5. Uma das particularidades inaceitáveis da administração pública no desporto é que desde o topo da pirâmide até ao seu sopé se prefere o simplismo das selfies segundo uma decisão, a que se chama pública e desportiva. Alguém tem de trabalhar e responsabilizar-se por políticas que resultarão a prazo e não no resultado da legislatura salvífica através de actos políticos instantâneos de si próprios.
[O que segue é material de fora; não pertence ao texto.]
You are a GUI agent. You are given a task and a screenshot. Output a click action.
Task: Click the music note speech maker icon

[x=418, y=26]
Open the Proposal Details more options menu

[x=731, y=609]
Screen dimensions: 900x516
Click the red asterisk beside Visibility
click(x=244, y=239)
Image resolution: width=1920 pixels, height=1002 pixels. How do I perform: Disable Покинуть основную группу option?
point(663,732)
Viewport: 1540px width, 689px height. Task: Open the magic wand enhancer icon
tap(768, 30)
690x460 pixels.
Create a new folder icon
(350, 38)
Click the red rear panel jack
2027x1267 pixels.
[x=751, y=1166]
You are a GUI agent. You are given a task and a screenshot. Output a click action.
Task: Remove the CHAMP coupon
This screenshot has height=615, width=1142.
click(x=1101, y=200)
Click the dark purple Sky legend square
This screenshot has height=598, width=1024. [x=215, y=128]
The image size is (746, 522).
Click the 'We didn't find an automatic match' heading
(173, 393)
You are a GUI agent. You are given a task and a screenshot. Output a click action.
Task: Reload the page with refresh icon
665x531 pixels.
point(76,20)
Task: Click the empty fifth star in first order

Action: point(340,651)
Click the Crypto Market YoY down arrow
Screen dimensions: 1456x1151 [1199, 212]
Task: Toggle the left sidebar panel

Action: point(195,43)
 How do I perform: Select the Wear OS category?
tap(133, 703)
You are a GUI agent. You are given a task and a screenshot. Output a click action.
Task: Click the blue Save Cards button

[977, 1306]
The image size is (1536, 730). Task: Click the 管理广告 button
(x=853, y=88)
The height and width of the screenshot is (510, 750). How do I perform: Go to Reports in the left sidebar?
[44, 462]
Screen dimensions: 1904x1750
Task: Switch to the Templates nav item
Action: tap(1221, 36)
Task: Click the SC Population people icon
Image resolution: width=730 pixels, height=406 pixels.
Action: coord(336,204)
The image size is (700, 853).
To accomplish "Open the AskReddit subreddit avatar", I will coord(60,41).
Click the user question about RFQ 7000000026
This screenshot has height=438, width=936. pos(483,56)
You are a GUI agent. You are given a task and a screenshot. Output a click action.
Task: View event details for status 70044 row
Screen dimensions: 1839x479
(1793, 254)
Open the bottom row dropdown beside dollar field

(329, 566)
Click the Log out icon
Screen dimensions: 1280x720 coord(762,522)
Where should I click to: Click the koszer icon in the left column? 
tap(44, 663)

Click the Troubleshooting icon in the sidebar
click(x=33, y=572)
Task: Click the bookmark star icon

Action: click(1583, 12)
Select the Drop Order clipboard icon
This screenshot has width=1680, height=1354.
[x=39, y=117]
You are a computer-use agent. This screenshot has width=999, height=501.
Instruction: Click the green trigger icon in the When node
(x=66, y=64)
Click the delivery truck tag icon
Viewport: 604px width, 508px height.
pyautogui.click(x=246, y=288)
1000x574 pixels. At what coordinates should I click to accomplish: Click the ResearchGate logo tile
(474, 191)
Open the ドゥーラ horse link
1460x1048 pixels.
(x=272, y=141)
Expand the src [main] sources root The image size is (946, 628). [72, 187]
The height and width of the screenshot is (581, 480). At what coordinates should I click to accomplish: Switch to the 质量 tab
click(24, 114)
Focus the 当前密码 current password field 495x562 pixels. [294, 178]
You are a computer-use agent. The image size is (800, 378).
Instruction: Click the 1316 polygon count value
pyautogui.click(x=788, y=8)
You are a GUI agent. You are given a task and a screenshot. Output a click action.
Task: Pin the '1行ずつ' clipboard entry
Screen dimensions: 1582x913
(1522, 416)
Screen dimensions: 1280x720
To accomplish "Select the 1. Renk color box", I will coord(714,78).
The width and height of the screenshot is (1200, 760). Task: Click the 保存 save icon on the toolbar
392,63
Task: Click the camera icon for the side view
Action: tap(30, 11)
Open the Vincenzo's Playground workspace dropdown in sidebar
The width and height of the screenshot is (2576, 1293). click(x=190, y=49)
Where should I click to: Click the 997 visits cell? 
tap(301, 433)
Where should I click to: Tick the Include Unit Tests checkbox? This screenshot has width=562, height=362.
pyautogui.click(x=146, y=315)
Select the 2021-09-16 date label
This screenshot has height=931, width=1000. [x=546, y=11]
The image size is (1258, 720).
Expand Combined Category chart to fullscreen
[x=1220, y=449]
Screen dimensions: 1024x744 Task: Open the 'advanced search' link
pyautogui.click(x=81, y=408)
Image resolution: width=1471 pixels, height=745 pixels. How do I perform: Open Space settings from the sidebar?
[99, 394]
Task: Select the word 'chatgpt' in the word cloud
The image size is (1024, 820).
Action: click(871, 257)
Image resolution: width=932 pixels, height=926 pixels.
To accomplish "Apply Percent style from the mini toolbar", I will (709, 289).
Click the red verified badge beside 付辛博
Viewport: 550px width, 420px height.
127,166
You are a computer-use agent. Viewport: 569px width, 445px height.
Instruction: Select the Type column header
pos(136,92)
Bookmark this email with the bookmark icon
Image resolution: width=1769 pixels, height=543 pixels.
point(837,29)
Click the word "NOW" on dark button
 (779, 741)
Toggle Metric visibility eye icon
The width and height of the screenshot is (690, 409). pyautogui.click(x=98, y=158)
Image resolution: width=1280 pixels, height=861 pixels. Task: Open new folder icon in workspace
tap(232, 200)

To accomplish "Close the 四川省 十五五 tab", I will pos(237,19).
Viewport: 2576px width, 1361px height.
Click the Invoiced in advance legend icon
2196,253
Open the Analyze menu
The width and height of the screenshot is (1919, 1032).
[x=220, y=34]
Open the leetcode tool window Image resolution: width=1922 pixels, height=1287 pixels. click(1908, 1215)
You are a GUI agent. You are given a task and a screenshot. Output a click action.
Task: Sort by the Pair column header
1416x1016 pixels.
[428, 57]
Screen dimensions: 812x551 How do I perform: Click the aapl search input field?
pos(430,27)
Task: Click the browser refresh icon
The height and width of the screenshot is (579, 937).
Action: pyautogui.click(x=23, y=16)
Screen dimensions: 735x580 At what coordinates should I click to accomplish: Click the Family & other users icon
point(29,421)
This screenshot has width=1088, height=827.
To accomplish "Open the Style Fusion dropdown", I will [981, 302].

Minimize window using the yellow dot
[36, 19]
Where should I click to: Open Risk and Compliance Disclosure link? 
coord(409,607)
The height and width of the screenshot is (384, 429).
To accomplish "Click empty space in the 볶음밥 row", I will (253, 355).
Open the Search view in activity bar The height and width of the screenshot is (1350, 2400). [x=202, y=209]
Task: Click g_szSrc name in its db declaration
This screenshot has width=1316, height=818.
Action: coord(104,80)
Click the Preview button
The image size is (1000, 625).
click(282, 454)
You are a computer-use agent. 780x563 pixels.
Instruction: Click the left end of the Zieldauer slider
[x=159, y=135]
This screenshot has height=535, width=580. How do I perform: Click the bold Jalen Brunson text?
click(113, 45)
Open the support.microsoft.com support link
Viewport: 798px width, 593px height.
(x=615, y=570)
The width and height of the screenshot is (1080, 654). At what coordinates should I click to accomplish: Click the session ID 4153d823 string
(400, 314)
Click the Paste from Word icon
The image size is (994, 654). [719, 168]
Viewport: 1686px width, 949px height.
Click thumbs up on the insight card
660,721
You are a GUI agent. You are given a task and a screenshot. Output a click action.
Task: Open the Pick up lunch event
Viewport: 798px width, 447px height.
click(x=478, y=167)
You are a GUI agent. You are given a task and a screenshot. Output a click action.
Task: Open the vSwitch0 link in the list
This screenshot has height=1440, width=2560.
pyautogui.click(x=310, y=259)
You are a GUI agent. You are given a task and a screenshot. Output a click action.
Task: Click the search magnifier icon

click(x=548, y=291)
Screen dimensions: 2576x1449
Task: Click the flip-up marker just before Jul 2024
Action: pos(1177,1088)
Ou seja, os encontros entre campeões e jovens, proporcionados pela Presidência da República, exigem políticas públicas que são complexas e devem ser promovidas a montante pelo Estado, ao longo dos ciclos olímpicos e dos ciclos legislativos a nível nacional e contando com consensos entre os parceiros políticos e desportivos. Esse é o sentido das propostas de Pactos de Regime e que as federações desportivas recearão exigir aos partidos nesta legislatura.
Investir no desporto é investir no ouro da população portuguesa. As iniciativas do Presidente têm os pés de barro do actual Modelo do Desporto Português.